Parallel Programming In TSQL: Is It In Our Future?
I saw an interesting videopod from Steve Jones the other day where he noted that upcoming processors would have many more cores than now and hoping that DBAs won’t have to learn to write multiprocessor-style code. What was also interesting was the way he described that he learned some of this style of coding but later when he came back to it, he realised how much he thought he knew but didn’t.
For languages like T-SQL, we don’t have inherent support for multi-threading. In fact, the only trace I can see of this in T-SQL today is the ability to have multiple readers on a service broker queue. In general, we haven’t needed this because SQL Server systems constantly have many requests thrown at them concurrently anyway and there is a natural style of parallelism happening.

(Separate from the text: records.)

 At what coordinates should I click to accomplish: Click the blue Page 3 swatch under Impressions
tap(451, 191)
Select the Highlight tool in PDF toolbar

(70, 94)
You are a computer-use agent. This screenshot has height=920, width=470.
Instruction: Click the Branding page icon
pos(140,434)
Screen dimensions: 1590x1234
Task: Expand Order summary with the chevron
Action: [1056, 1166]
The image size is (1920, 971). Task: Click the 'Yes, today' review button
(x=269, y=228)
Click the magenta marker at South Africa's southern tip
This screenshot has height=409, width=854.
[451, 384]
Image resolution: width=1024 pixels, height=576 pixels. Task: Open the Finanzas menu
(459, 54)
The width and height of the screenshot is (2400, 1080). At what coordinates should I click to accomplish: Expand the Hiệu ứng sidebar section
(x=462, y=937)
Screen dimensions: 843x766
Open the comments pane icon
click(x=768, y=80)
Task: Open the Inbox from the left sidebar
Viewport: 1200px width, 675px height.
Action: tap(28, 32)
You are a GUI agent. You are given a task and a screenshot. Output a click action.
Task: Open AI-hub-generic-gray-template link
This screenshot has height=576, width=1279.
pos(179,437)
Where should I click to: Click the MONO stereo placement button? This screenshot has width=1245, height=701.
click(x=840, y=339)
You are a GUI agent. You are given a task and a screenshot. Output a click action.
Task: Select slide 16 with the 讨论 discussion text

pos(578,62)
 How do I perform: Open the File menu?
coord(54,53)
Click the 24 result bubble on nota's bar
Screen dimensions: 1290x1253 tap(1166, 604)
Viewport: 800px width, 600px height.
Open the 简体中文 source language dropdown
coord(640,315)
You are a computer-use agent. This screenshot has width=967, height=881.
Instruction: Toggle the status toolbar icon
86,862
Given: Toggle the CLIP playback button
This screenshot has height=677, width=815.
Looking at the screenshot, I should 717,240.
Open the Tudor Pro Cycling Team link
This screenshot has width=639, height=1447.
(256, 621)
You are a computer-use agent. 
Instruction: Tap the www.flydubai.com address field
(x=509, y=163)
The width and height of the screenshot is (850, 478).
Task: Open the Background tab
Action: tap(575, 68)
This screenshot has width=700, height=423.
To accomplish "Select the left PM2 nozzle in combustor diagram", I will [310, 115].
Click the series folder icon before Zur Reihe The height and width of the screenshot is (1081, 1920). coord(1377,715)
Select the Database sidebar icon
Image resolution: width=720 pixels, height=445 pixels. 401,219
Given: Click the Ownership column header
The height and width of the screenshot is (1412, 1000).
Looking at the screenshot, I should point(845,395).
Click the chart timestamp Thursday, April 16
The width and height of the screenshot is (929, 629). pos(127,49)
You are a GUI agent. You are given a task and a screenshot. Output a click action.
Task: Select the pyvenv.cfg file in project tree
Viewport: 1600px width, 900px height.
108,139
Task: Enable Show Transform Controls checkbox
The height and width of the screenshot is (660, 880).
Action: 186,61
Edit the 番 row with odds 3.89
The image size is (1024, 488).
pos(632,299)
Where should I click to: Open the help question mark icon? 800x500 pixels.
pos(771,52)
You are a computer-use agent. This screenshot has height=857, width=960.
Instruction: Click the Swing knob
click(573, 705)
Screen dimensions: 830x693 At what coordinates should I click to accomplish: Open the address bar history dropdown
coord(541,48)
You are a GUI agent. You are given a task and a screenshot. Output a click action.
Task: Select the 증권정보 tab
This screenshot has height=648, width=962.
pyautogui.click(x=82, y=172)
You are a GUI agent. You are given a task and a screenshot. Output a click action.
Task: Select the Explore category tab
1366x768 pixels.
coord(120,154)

But if languages need to evolve, I think it’s important that wherever possible, that it’s the languages that work out how to parallelise the code, not the developer. I often mention to people that in one interview I did with the late Dr Jim Gray, he noted that people learning to write multithreaded code tend to go through three phases:
1. when it all just looks like magic and you don’t understand any of it.
2. when you think you understand it.
3. when you get wise.
That’s very insightful and has stuck with me ever since. I’ve written a bunch of multithreaded code over the years and my experience exactly parallels (pun intended) the phases he described. Getting it right is much, much harder than it looks.